TASK TO COMPLETE: The answer must be an exact copy of the lines from the one containing "Tap the 8.62K tickets booked text" through the end of the records, with the pictures left out.

Stored data entries:
------------

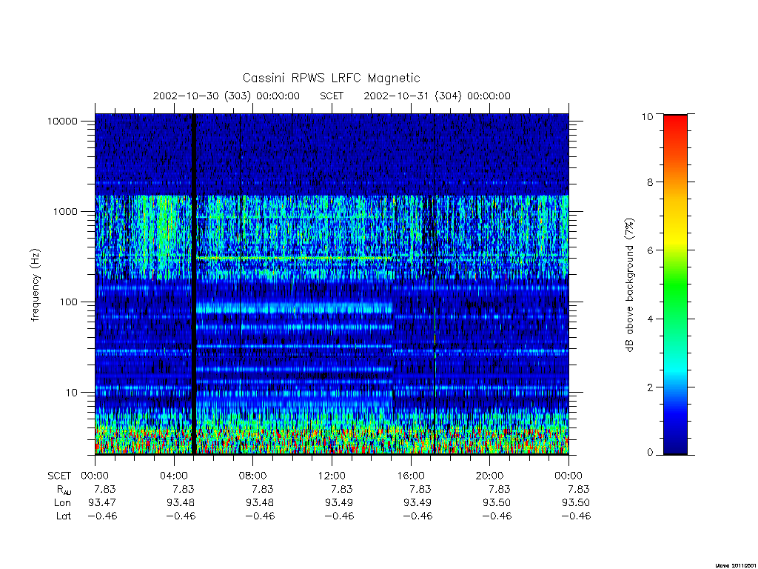Click the Cassini RPWS LRFC Magnetic title
Viewport: 758px width, 569px height.
click(x=331, y=78)
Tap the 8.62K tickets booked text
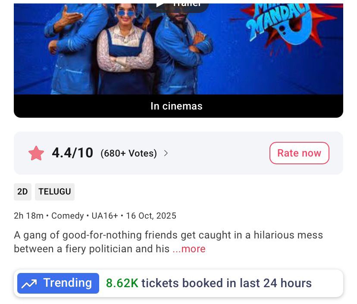 coord(209,283)
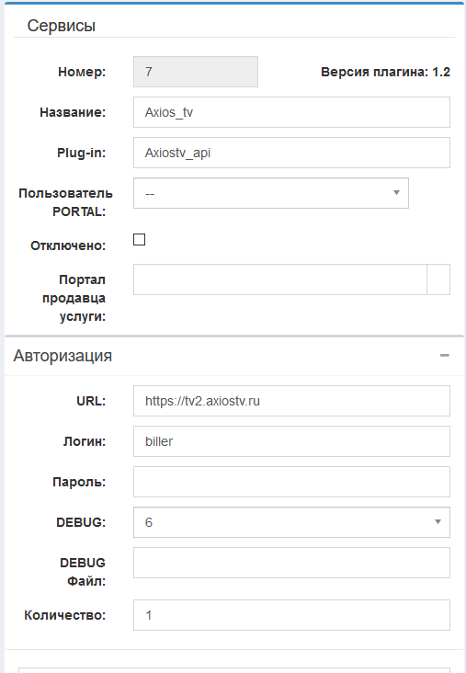Click the Версия плагина: 1.2 text

coord(385,72)
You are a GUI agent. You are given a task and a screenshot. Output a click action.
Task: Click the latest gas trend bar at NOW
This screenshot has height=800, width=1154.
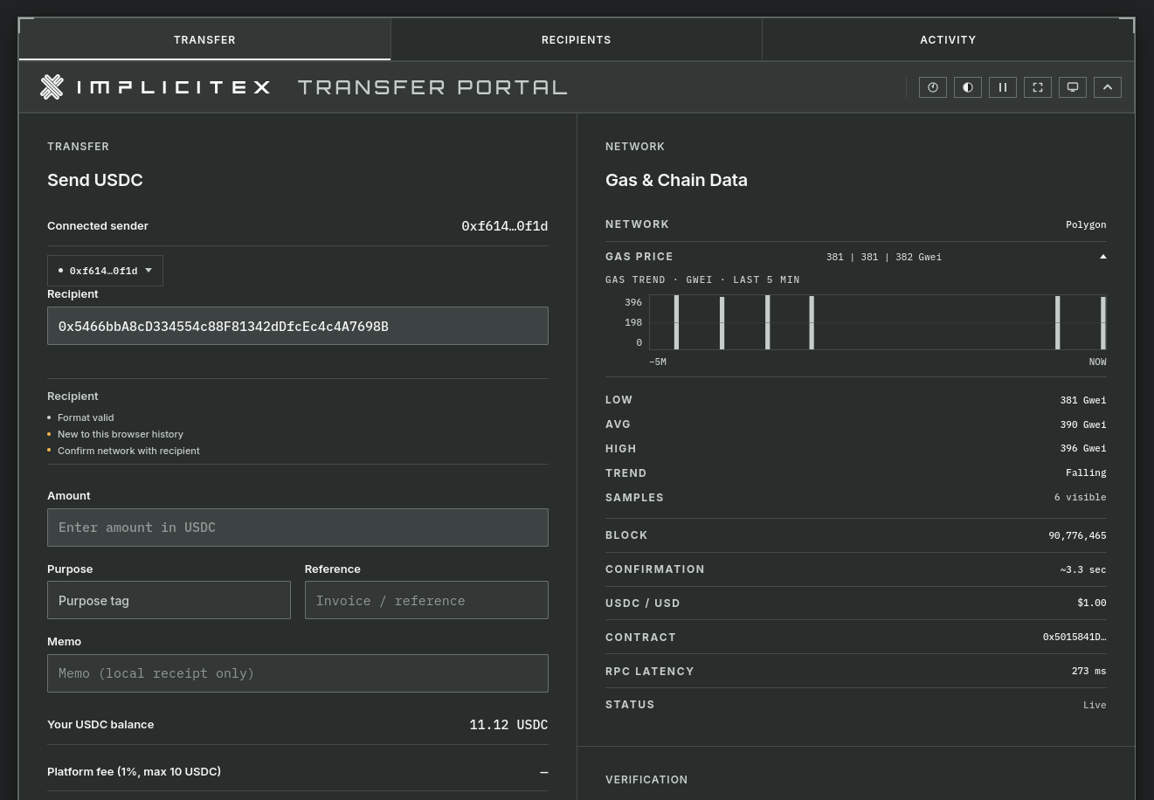(x=1103, y=323)
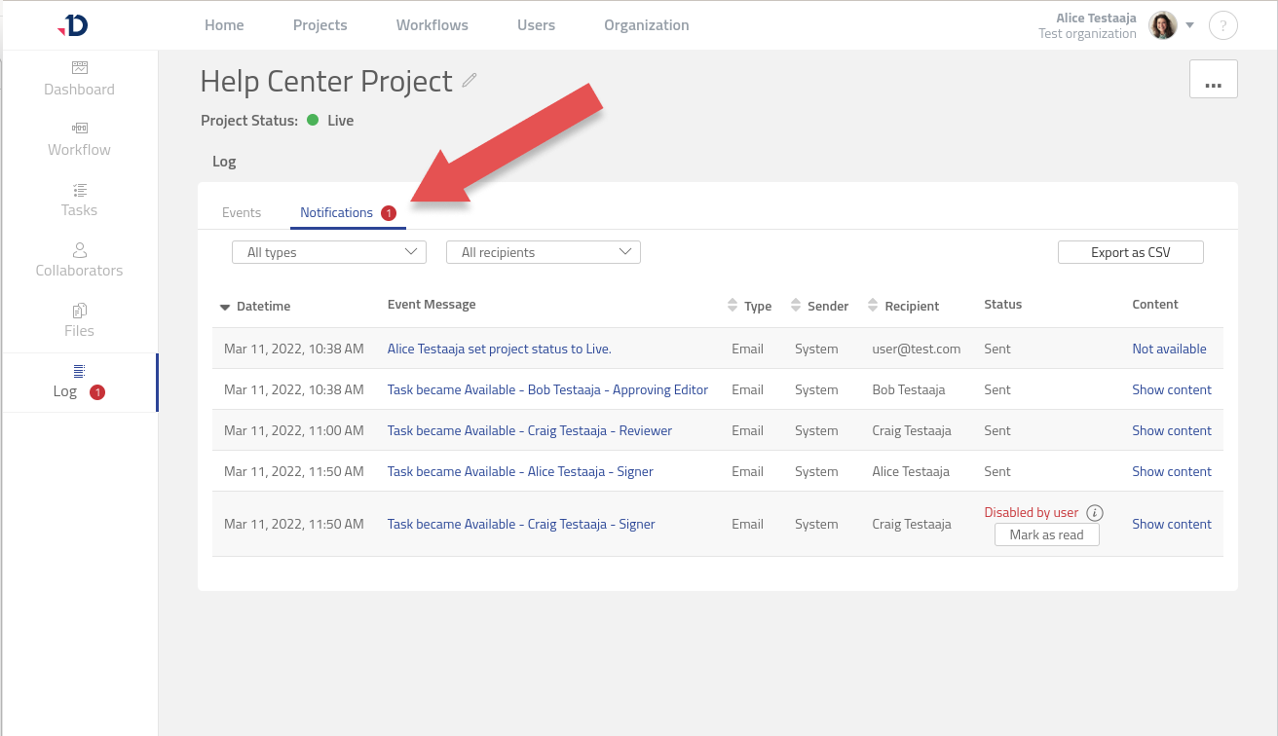Switch to the Events tab
The image size is (1278, 736).
(242, 212)
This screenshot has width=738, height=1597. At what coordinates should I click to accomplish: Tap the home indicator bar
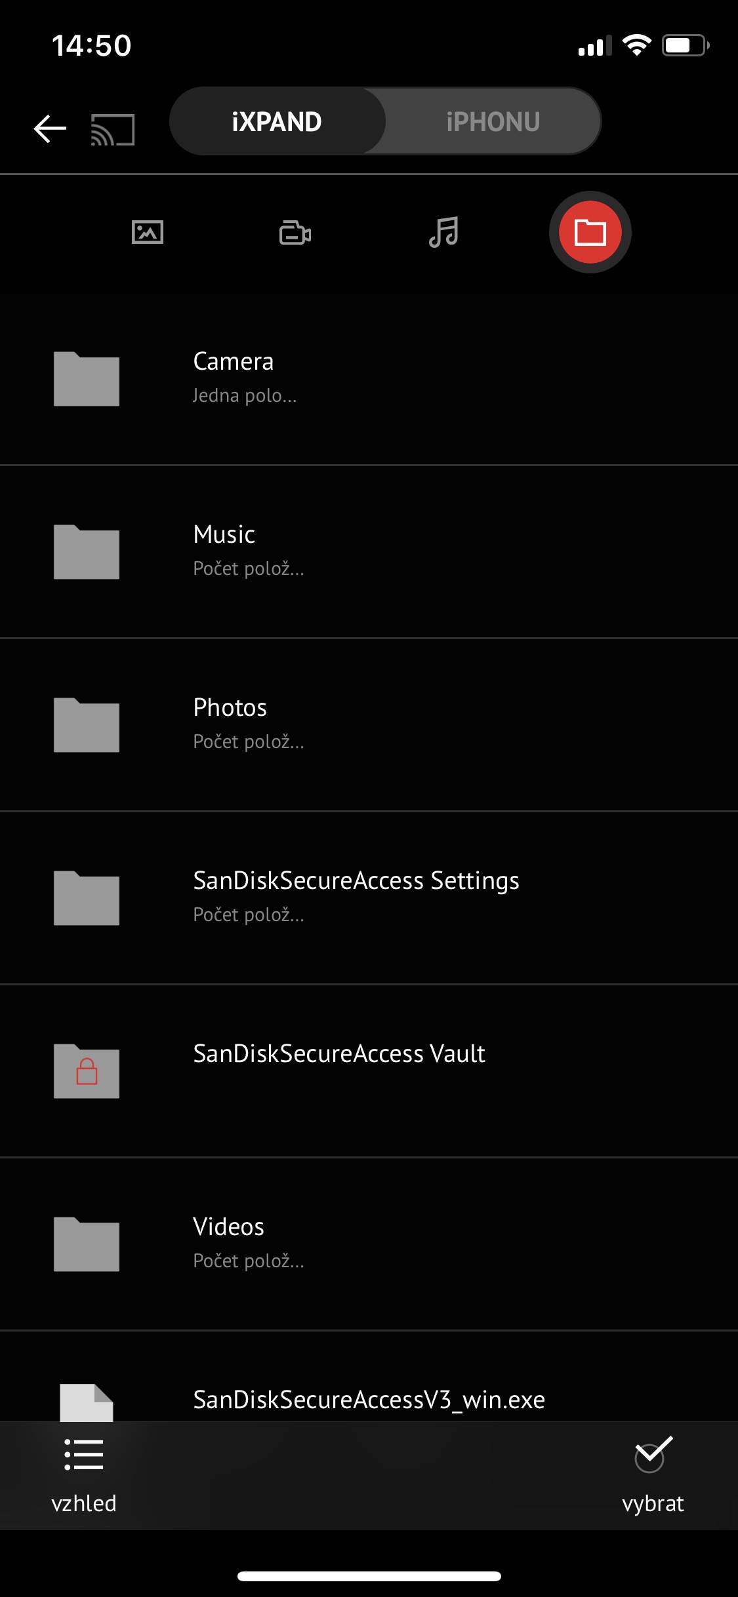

------------

COMPLETED TASK:
Tap the 8.62K tickets booked text
 coord(209,283)
Click the Версия плагина: 1.2 text

coord(385,72)
You are a GUI agent. You are given a task and a screenshot. Output a click action.
Task: Click the latest gas trend bar at NOW
This screenshot has height=800, width=1154.
(x=1103, y=323)
Switch to the Events tab
The image size is (1278, 736).
(242, 212)
This screenshot has width=738, height=1597. At what coordinates should I click to accomplish: Tap the home indicator bar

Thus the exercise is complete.